My father used to say that if something looks too good to be true, it usually is. However, in the case of ethical water, surely that rule doesn’t apply. After all, the more of it you drink, the more wells, aquifers and drought-busting technology is invested in Africa and India. Good for everyone, no?

But there is a marketing catfight going on between established beverage giants and new, upstart ethical water brands.

In the blue corner, Coke, Nestlé and Danone, among others, point to huge volumes of ethical sales and the sheer amount of funds they invest in developing world projects. It’s hard to argue with their figures and the material difference they have made.

In the red corner, new brands such as Life Water, Belu and One highlight the uniqueness of their social programmes and a more radical take on water poverty, looking at the causes of water shortage as well as bottled water as a solution. They lay claim to a different set of brand values, highlighting what they see as the hypocrisy of the beverage giants who continue selling standard water alongside ethical products.

Meanwhile, for environmentalists, Eden is burning. The carbon footprint of bottled water packaging is huge and for many entirely avoidable as tap water is a ready alternative. The counter from ethical water is not to worry about the means, but focus on the ends. People out there are dying of thirst and if bottled water is a way to combat that, then so be it.

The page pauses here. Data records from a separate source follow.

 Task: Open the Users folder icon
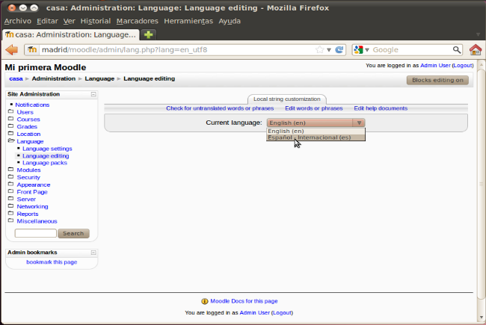pyautogui.click(x=10, y=112)
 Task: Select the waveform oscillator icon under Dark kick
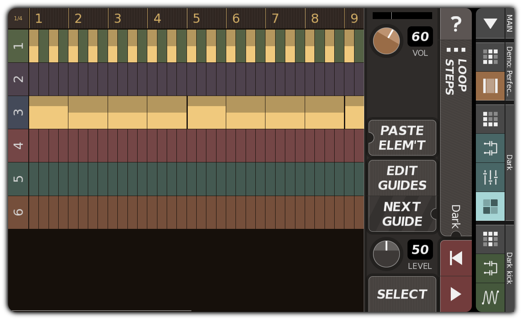pyautogui.click(x=490, y=297)
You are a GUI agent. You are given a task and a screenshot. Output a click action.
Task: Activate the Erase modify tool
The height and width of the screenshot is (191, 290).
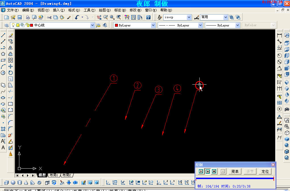pos(11,35)
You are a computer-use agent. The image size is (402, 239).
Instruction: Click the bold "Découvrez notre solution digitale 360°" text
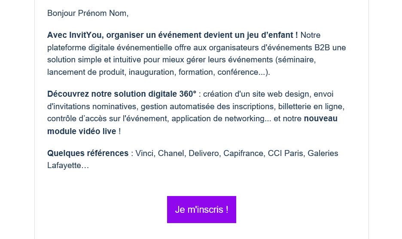[122, 94]
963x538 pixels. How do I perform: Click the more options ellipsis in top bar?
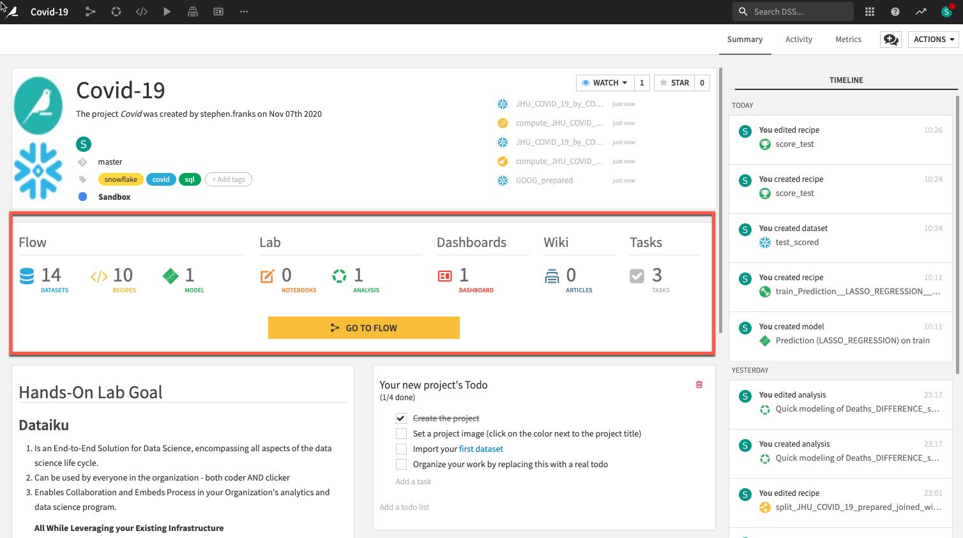(244, 11)
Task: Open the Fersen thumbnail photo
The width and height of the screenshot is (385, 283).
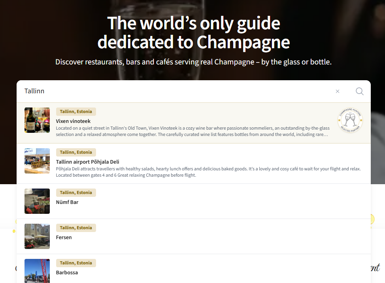Action: pyautogui.click(x=37, y=236)
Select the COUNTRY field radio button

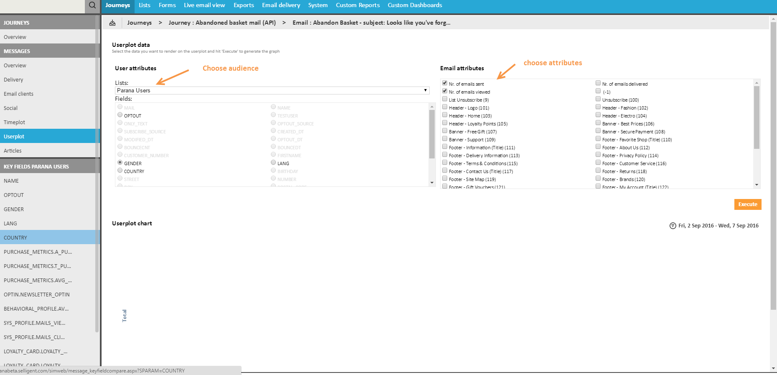(120, 171)
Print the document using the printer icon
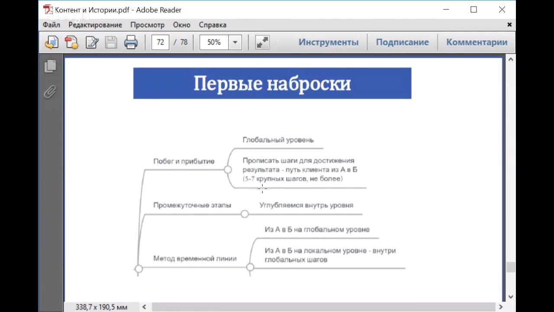 click(131, 42)
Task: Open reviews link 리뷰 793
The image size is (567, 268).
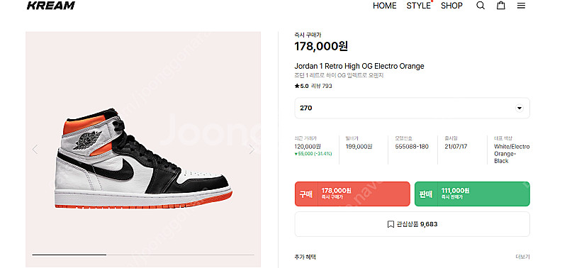Action: coord(322,86)
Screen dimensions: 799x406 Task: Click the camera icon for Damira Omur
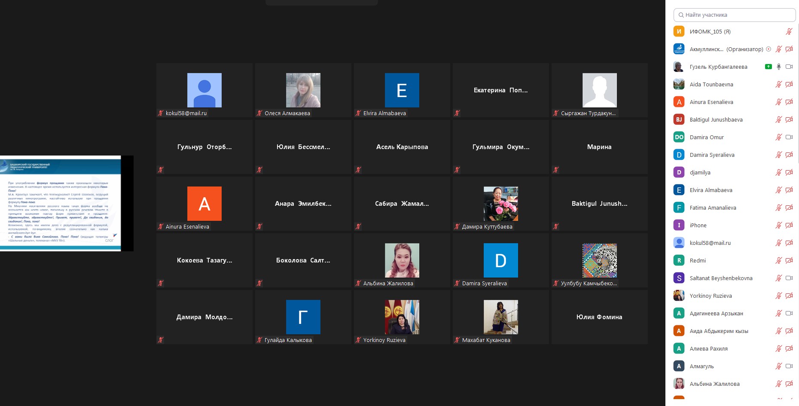click(x=789, y=137)

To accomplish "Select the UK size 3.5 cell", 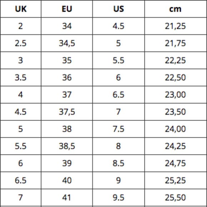I will pos(21,77).
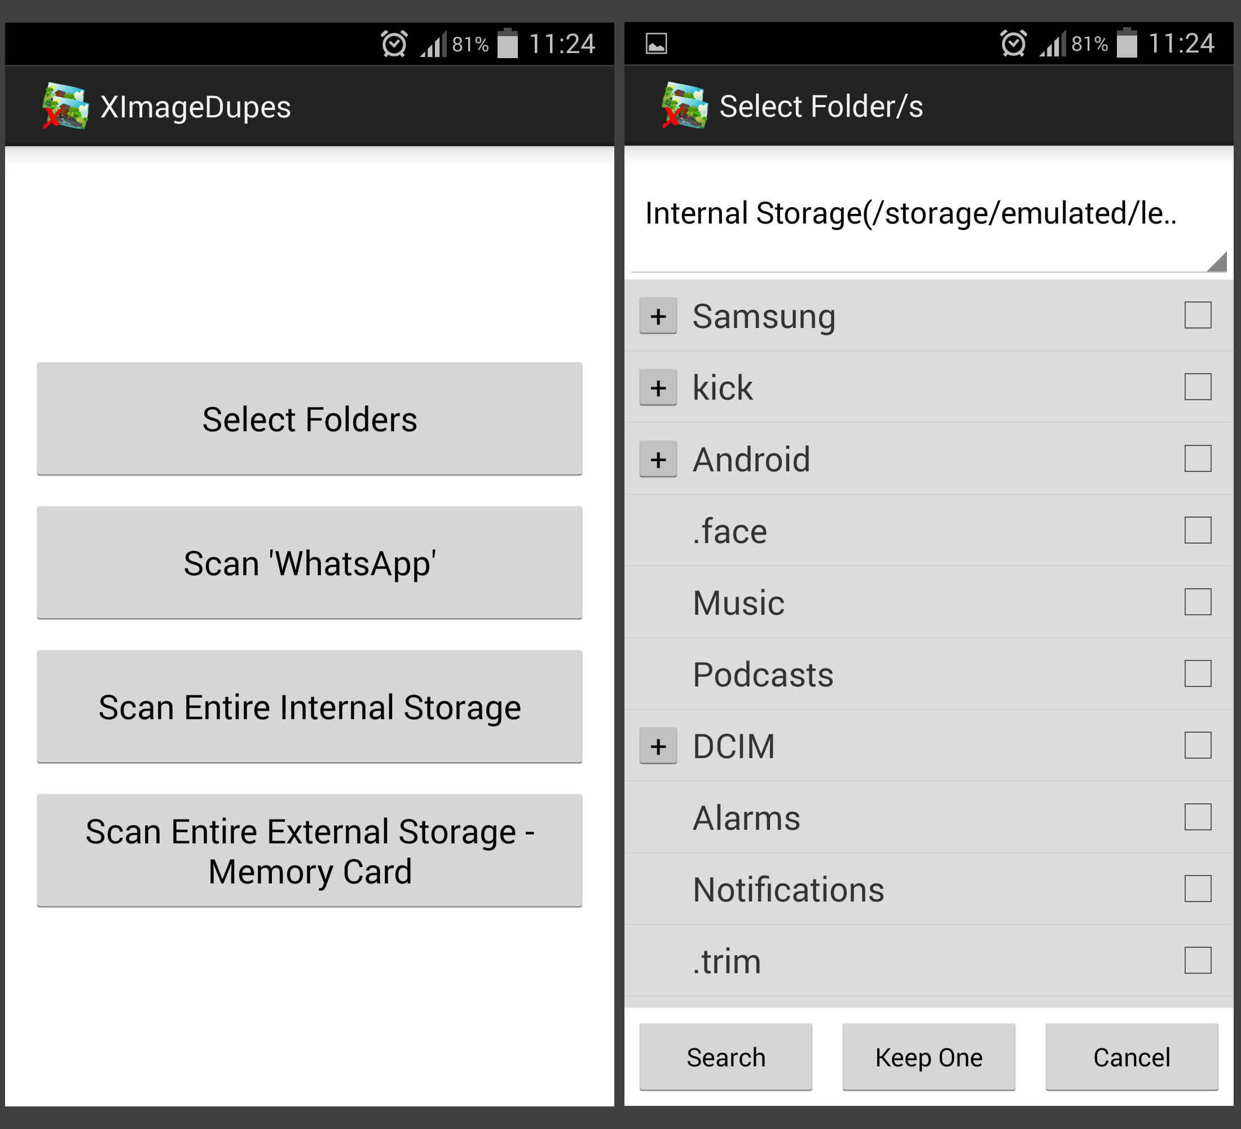Image resolution: width=1241 pixels, height=1129 pixels.
Task: Tap the Keep One button
Action: click(x=928, y=1058)
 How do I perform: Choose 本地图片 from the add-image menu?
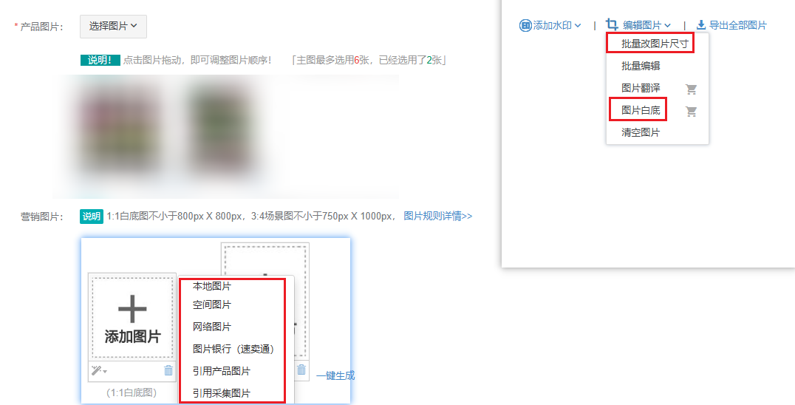211,286
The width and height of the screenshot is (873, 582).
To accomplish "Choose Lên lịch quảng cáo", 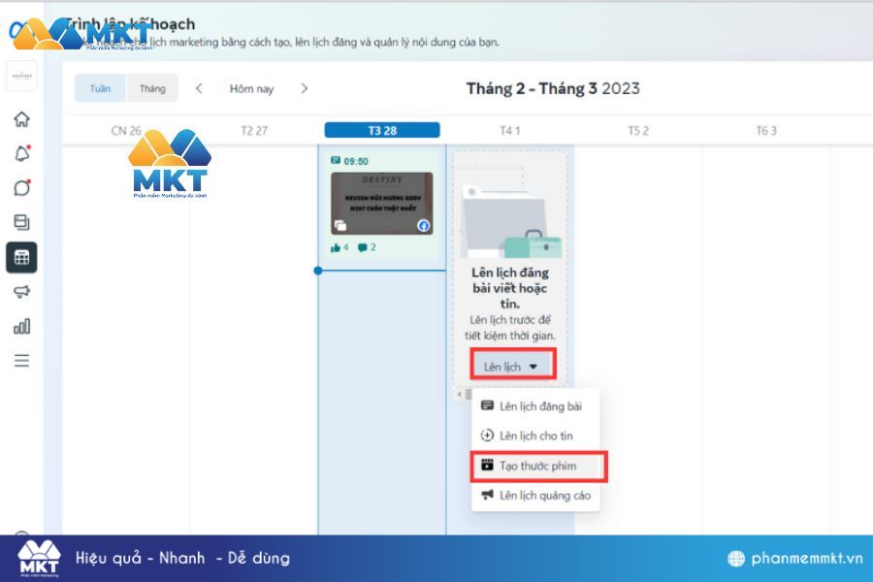I will [535, 495].
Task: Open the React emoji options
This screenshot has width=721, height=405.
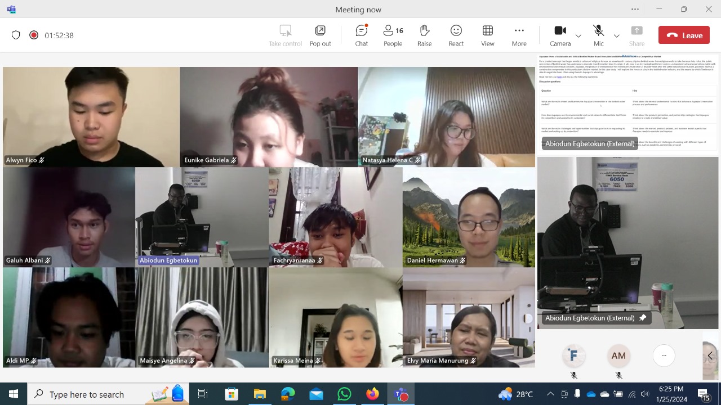Action: [x=456, y=35]
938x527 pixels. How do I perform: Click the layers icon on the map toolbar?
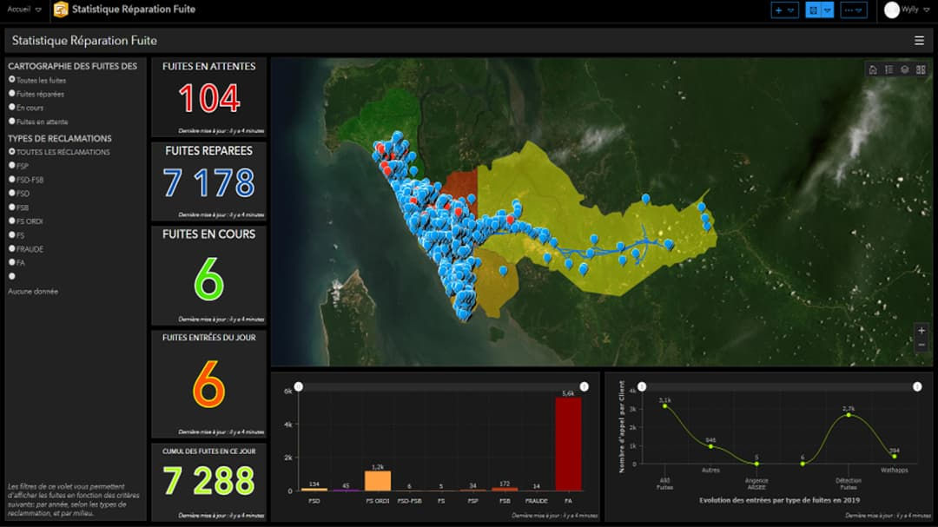(x=904, y=69)
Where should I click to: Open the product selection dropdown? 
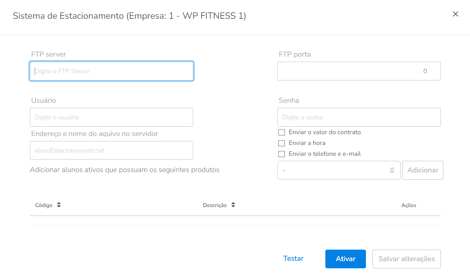[x=339, y=170]
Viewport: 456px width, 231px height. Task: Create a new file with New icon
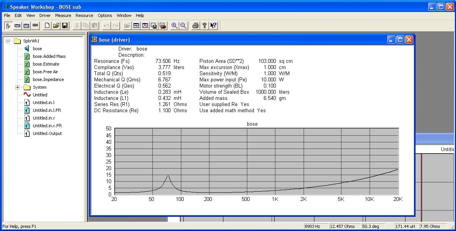pyautogui.click(x=47, y=25)
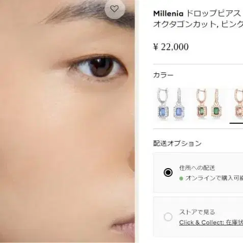Add item to wishlist with heart icon
The height and width of the screenshot is (243, 243).
point(115,9)
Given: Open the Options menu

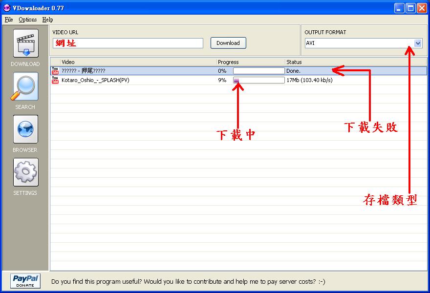Looking at the screenshot, I should (x=28, y=20).
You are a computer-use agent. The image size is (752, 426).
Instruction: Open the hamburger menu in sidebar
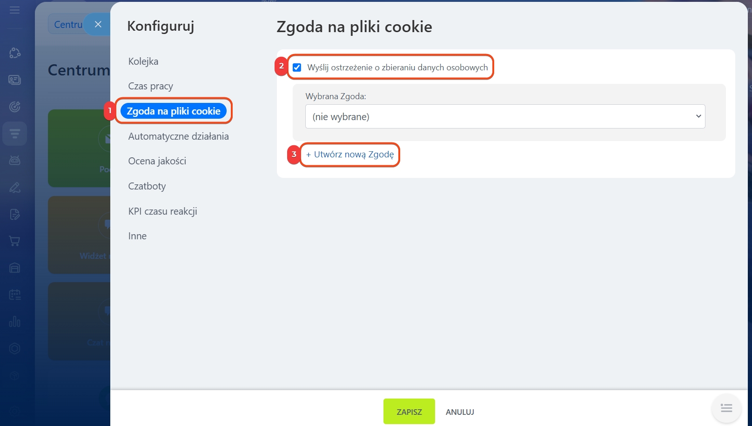click(15, 10)
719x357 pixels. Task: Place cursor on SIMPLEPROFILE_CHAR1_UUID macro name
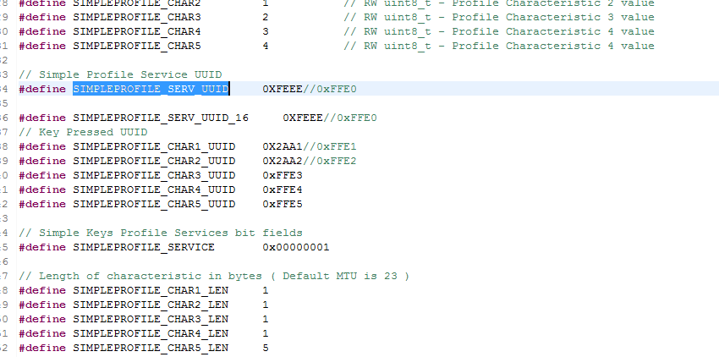click(x=154, y=146)
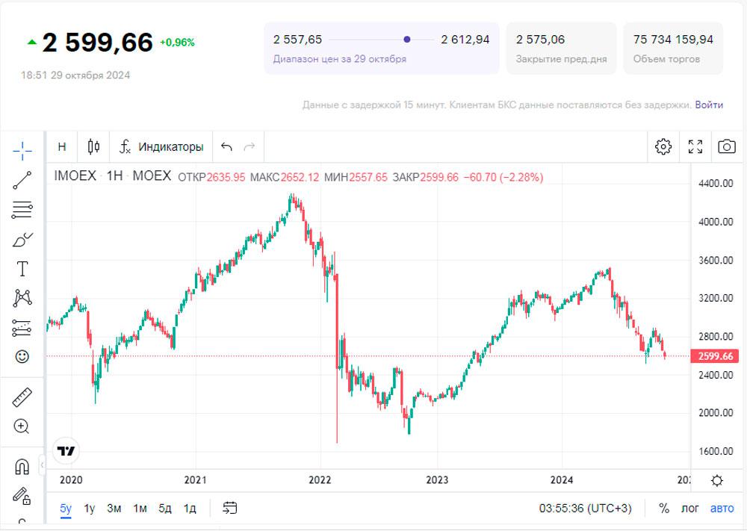Select the ruler measure tool
Viewport: 747px width, 531px height.
[x=22, y=397]
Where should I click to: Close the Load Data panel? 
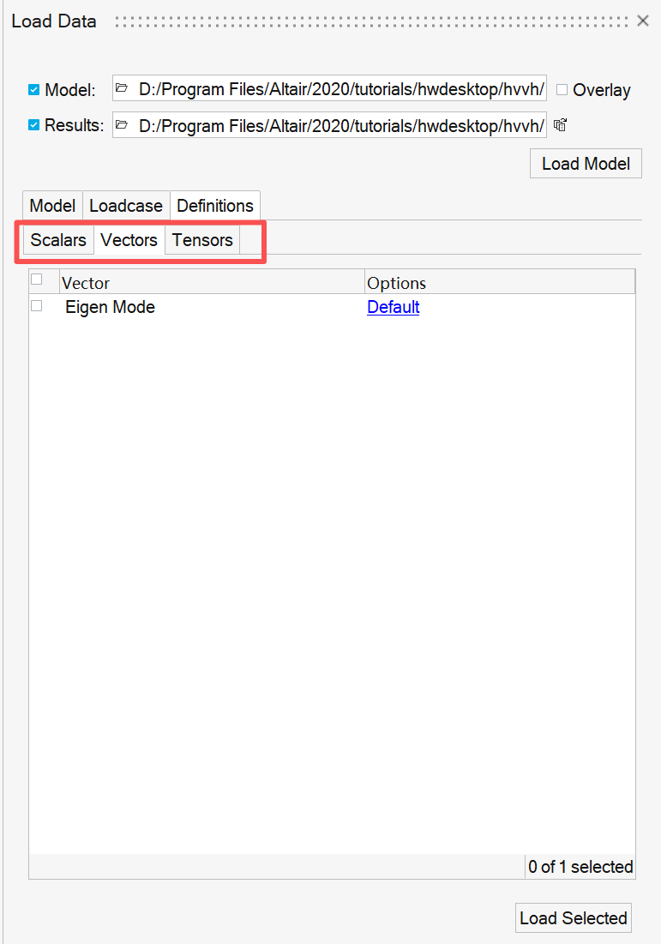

Perhaps neither view is quite right. It feels counterintuitive to use valuable resources to bottle something that comes free from a tap. Yet while in the West, we are all too often dehydrated by choice, in the developing world, dehydration is often an unavoidable fact of life, so it seems churlish not to support ethical water in all its guises.

In an ideal world, we want something not only portable and convenient, but also reusable and ethical - perhaps something that can be replenished with tap water but offer the crisp taste and the chic cachet of bottled water.

Step forward portable water filter brands like Water to Go and Brita. If this new product platform were ethical as well, it really would be to good too be true.